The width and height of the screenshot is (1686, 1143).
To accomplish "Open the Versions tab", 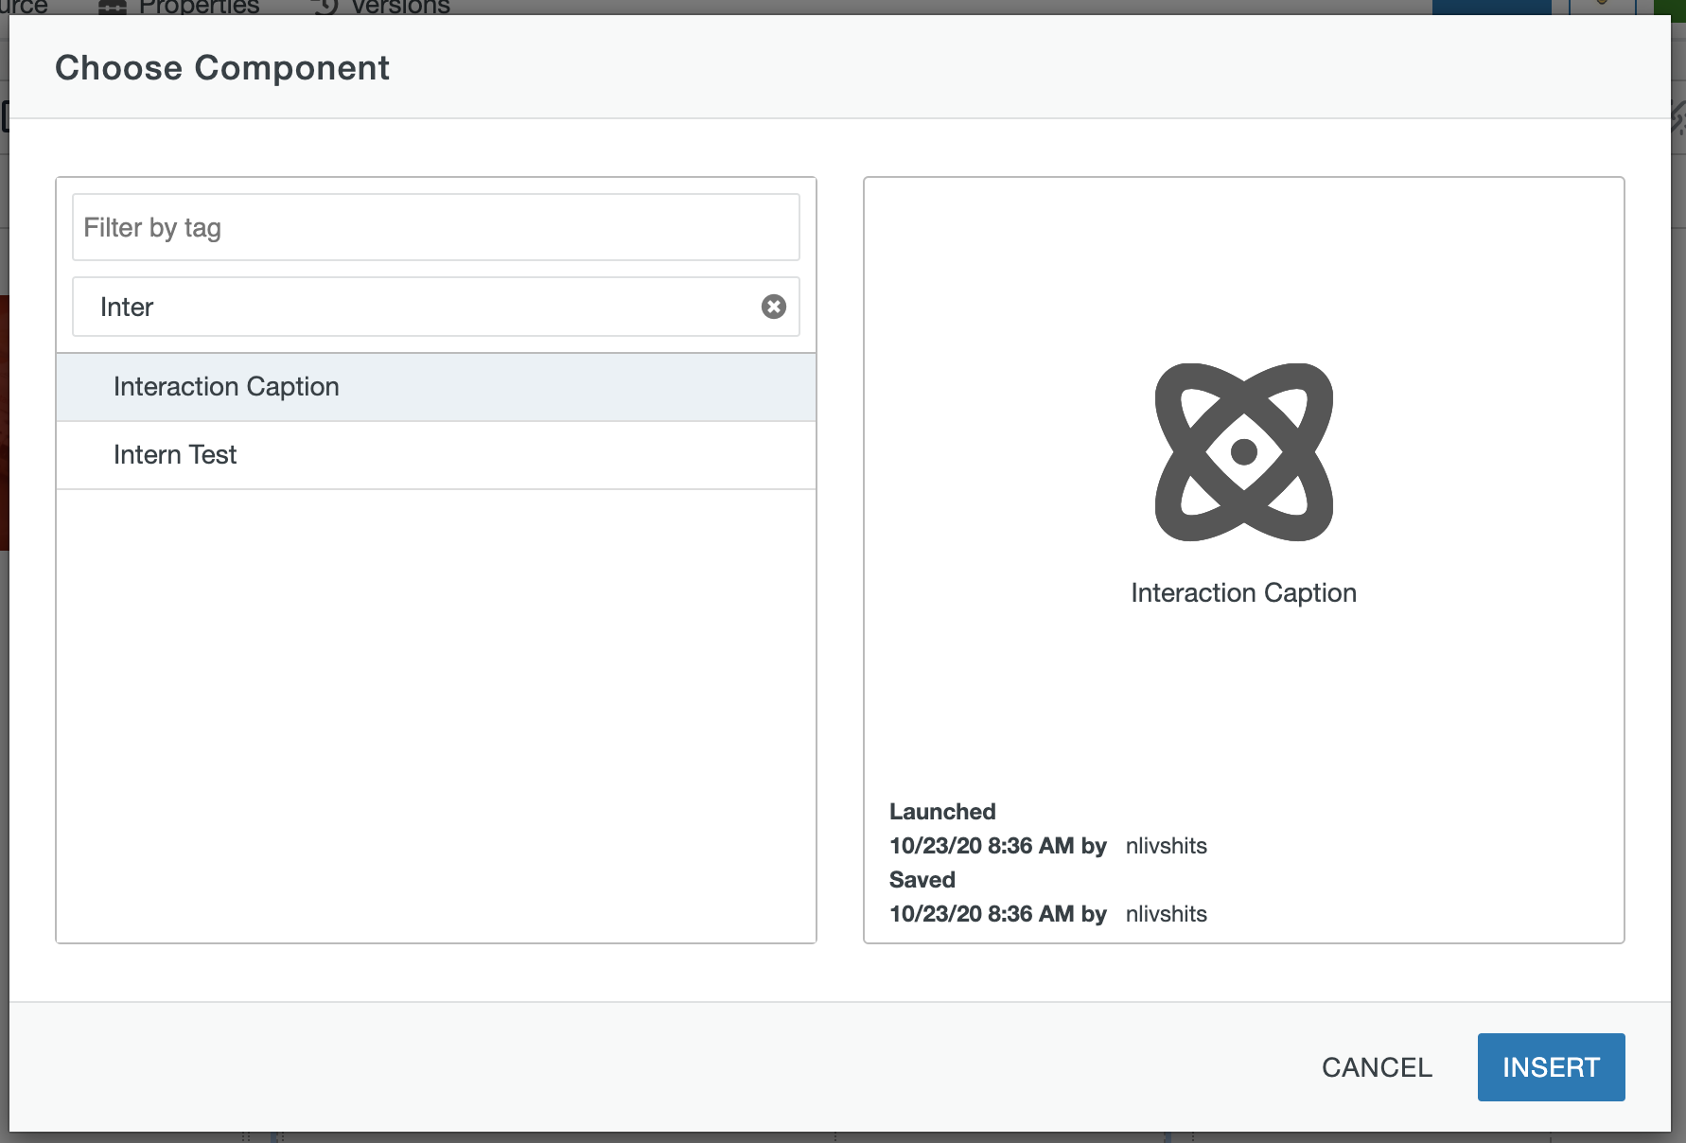I will (x=400, y=8).
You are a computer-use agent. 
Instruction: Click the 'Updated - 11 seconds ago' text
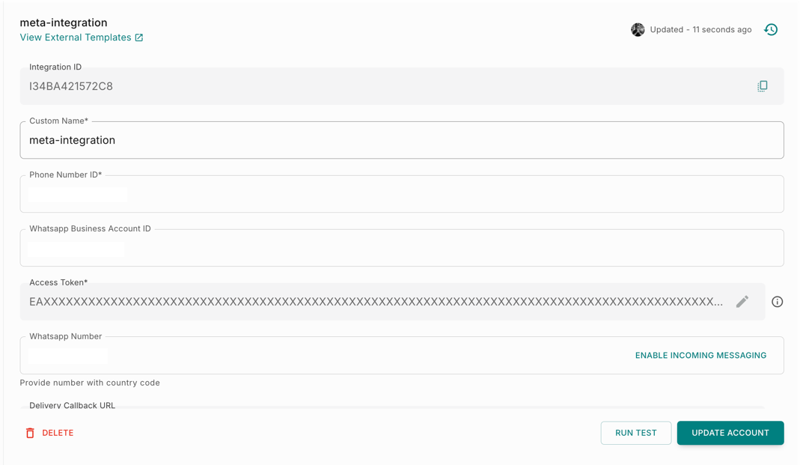(x=700, y=30)
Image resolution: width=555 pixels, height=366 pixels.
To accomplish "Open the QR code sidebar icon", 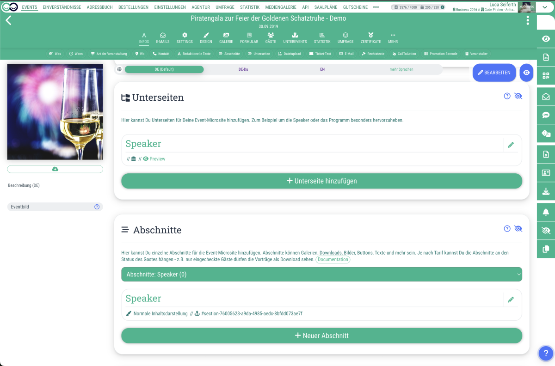I will (546, 76).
········
Given exercise: Find each line in the entries above that contains the string "width", and copy those lines in full.

Expected answer:
The width and height of the screenshot is (1686, 1143).
Image resolution: width=555 pixels, height=366 pixels.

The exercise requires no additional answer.